今年は物価と同時に金利も上昇する
今後の物価上昇によって懸念されるのは、所得の相対的に少ない層への影響が大きくなることだ。また、物価上昇によって年金の受給額は増えるものの、物価上昇を勘案した実質ベースでは減少する。状況によっては、わが国における経済格差が広がることも考えられる。ミクロで考えた場合、企業が物価上昇などを克服して成長を目指すために競争原理を取り入れることは重要だ。
ただ、マクロの視点で考えると、それが経済全体でみた人々の安心感を高めるとは限らない。政府は格差の固定化などを防ぐためにしっかりとした対策をとらなければならない。また、人々が自律的に成長を目指すために学び直しの制度などを拡充することも欠かせない。
物価が上昇するに伴い、どこかの時点でわが国の金利も上昇するだろう。1999年2月に“ゼロ金利政策”が始まって以降、わが国は超低金利環境に浸った。
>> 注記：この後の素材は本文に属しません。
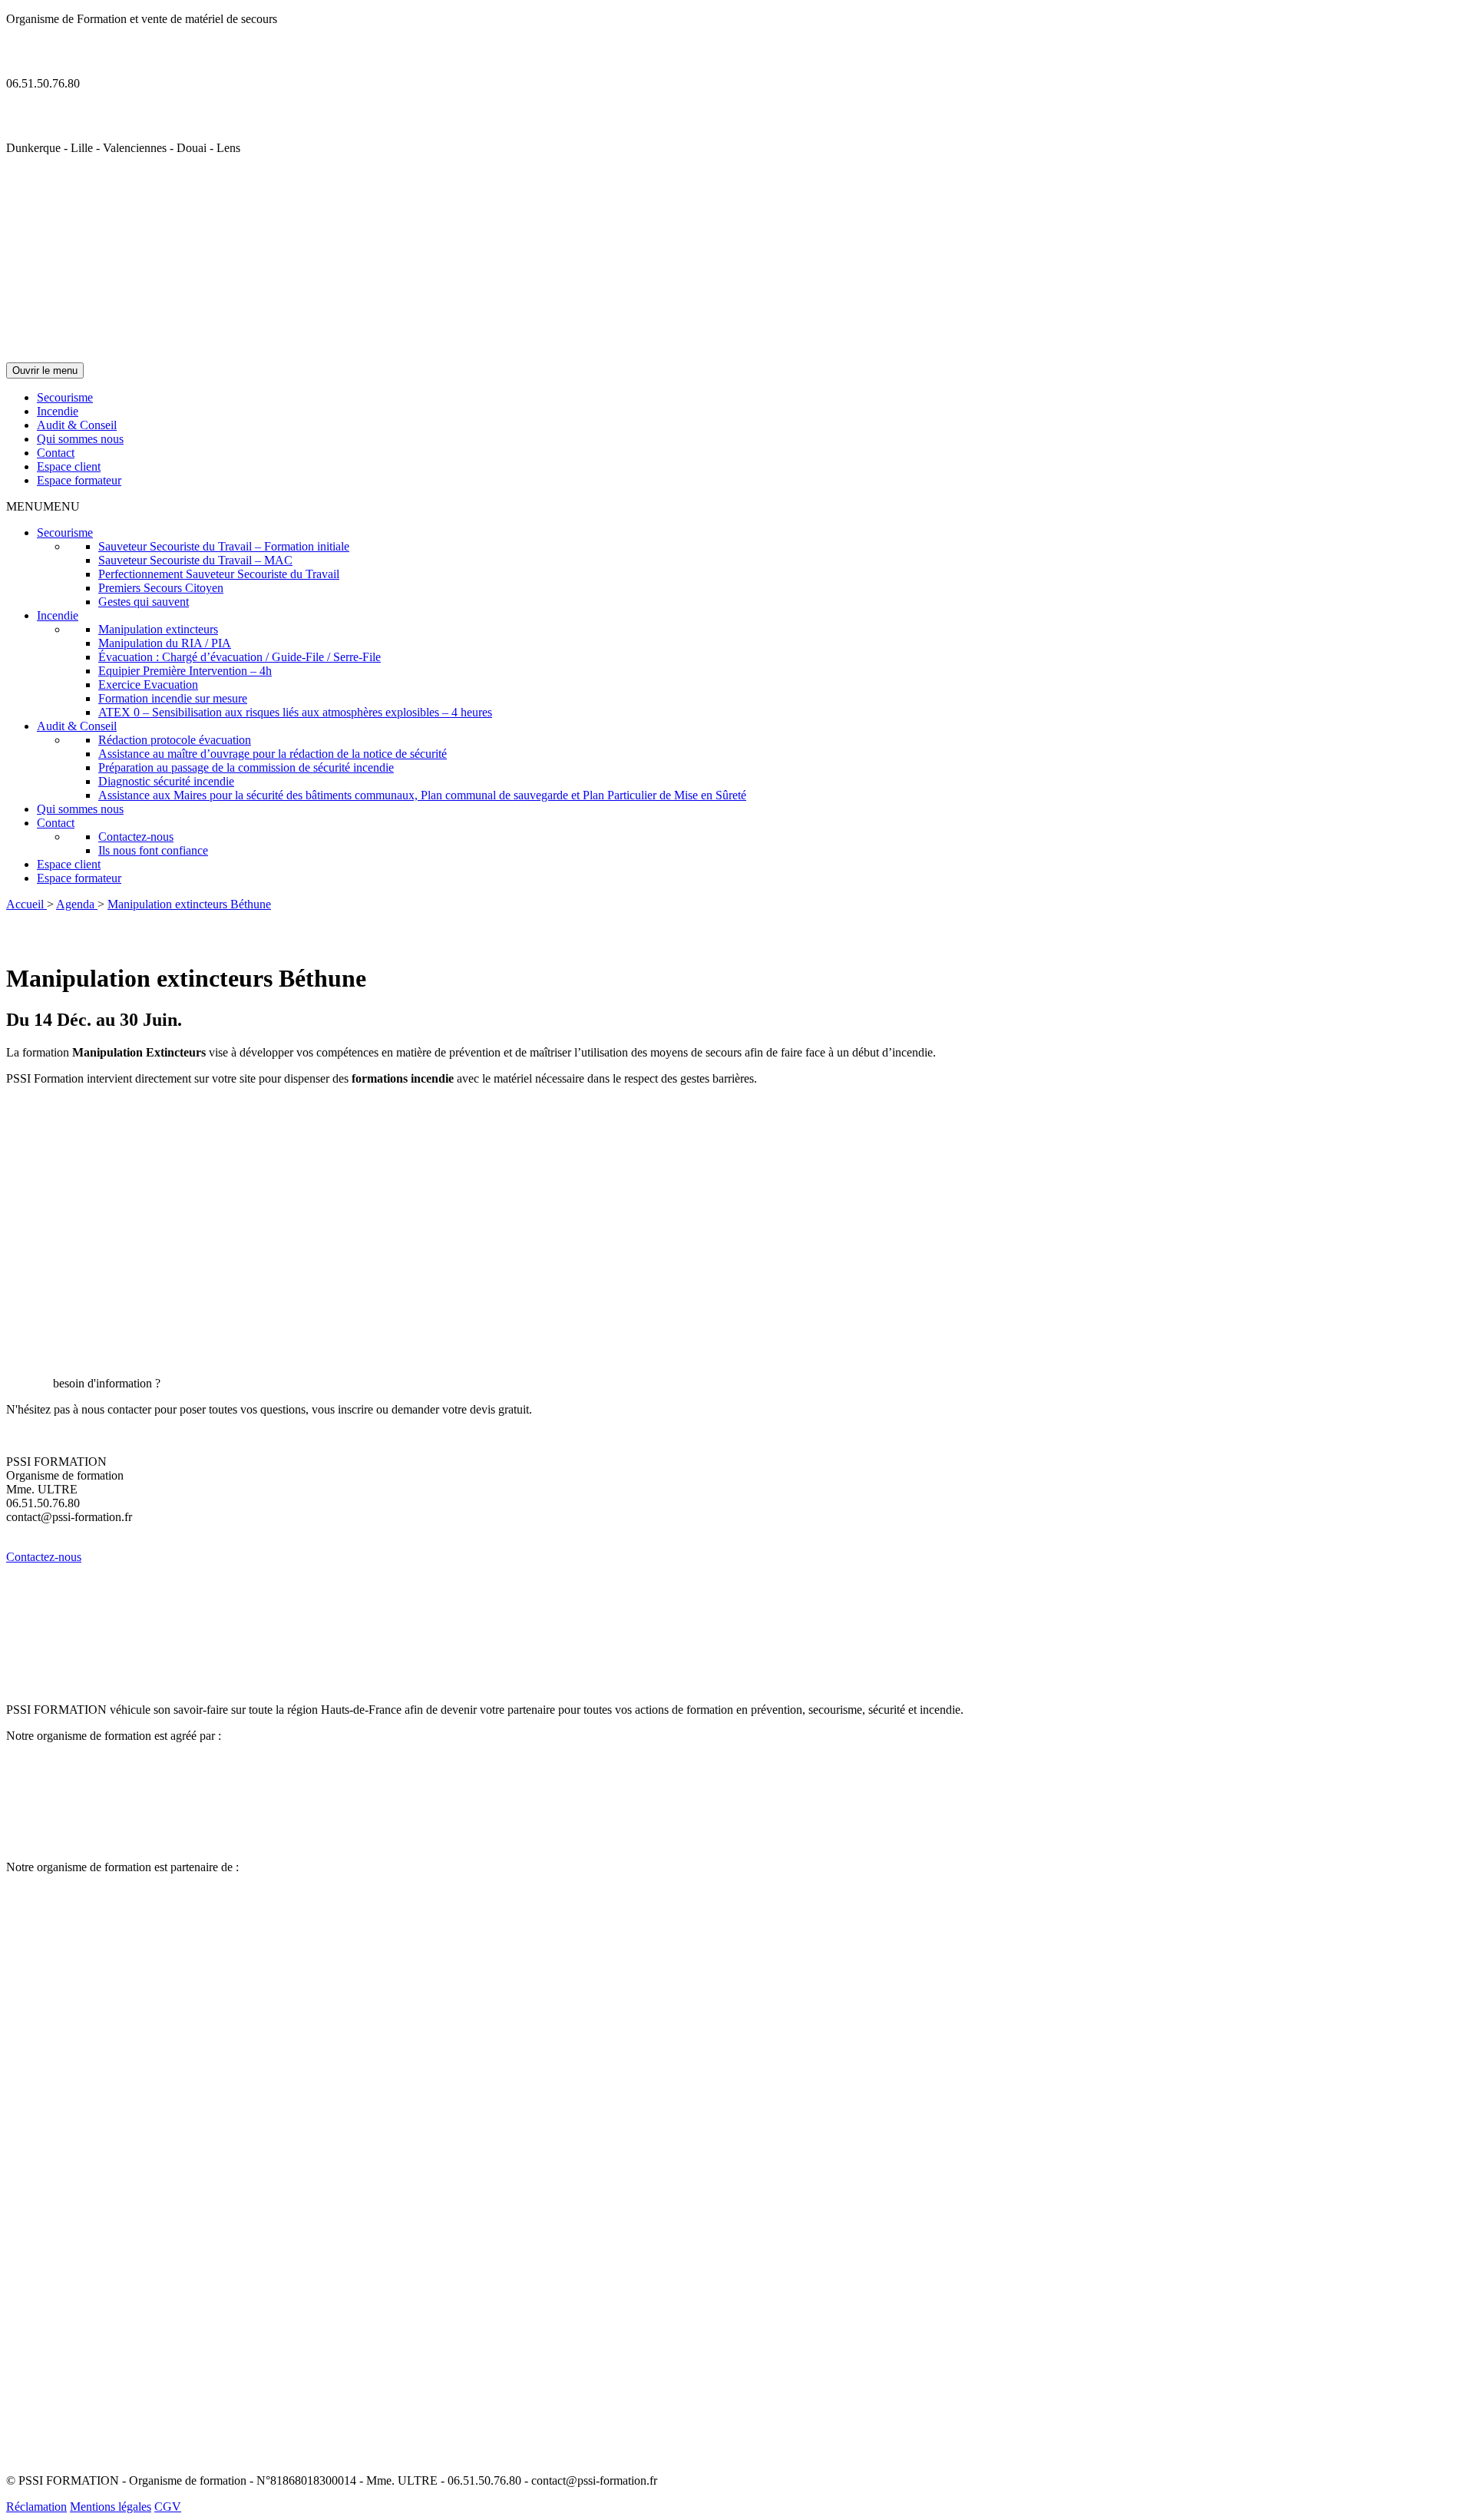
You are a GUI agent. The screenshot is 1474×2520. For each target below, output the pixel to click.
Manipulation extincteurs (158, 629)
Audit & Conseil (77, 425)
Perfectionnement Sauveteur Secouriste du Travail (218, 573)
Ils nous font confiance (153, 850)
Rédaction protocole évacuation (174, 739)
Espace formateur (79, 480)
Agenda (76, 904)
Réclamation (36, 2506)
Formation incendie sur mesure (172, 698)
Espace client (69, 466)
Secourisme (65, 397)
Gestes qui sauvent (143, 601)
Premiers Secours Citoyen (160, 587)
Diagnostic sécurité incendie (166, 781)
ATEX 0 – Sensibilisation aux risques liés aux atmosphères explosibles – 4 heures (295, 712)
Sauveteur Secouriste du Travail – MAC (195, 560)
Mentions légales (110, 2506)
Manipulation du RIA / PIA (164, 643)
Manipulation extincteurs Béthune (189, 904)
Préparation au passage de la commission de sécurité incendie (246, 767)
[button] (43, 506)
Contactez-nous (136, 836)
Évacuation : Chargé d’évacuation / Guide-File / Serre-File (239, 656)
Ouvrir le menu (45, 370)
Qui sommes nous (80, 438)
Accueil (26, 904)
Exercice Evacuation (148, 684)
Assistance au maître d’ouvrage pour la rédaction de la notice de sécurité (272, 753)
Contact (55, 452)
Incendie (57, 411)
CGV (167, 2506)
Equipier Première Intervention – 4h (185, 670)
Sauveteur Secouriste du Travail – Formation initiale (223, 546)
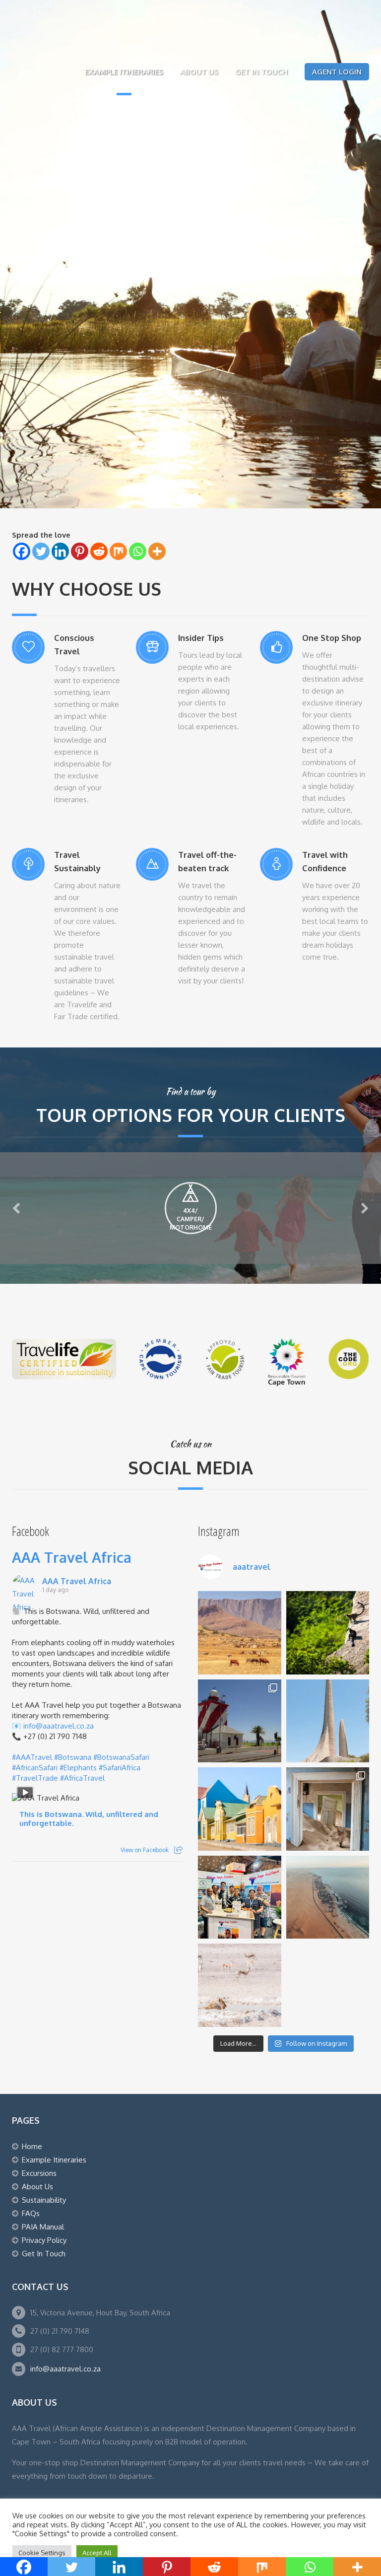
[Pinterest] (79, 551)
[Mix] (118, 551)
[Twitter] (41, 551)
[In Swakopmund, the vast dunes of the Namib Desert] (328, 1897)
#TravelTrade (35, 1778)
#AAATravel (32, 1757)
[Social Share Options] (178, 1850)
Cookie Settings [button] (41, 2553)
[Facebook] (21, 551)
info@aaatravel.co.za (58, 1726)
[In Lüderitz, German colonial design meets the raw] (239, 1809)
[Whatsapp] (137, 551)
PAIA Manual (43, 2226)
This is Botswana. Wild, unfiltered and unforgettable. (88, 1819)
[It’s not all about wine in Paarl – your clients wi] (328, 1721)
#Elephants (78, 1767)
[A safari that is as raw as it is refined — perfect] (239, 1985)
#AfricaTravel (82, 1778)
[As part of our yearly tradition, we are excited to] (239, 1897)
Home (32, 2146)
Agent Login (337, 71)
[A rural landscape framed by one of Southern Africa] (239, 1632)
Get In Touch (261, 71)
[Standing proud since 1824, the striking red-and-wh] (239, 1721)
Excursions (39, 2173)
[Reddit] (99, 551)
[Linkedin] (60, 551)
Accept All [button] (97, 2553)
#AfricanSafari (35, 1767)
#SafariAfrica (119, 1767)
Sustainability (44, 2200)
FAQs (31, 2213)
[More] (157, 551)
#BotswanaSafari (121, 1757)
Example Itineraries (124, 71)
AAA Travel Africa (71, 1557)
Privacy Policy (44, 2240)
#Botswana (72, 1757)
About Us (199, 71)
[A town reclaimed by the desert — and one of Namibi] (328, 1809)
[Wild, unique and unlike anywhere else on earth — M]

消費者をはじめわが国全体で超低金利の記憶は強い。その分、家計や企業にとって金利上昇のインパクトはかなり大きなものになると懸念される。
その一つとして、住宅ローン金利の支払い負担は高まり、個人消費の鈍化懸念は高まりやすい。また、金利上昇は中小企業をはじめ企業の資金調達コストや元利金返済の負担も増加させる。それによってわが国経済の持ち直しペースが鈍化する展開は排除できない。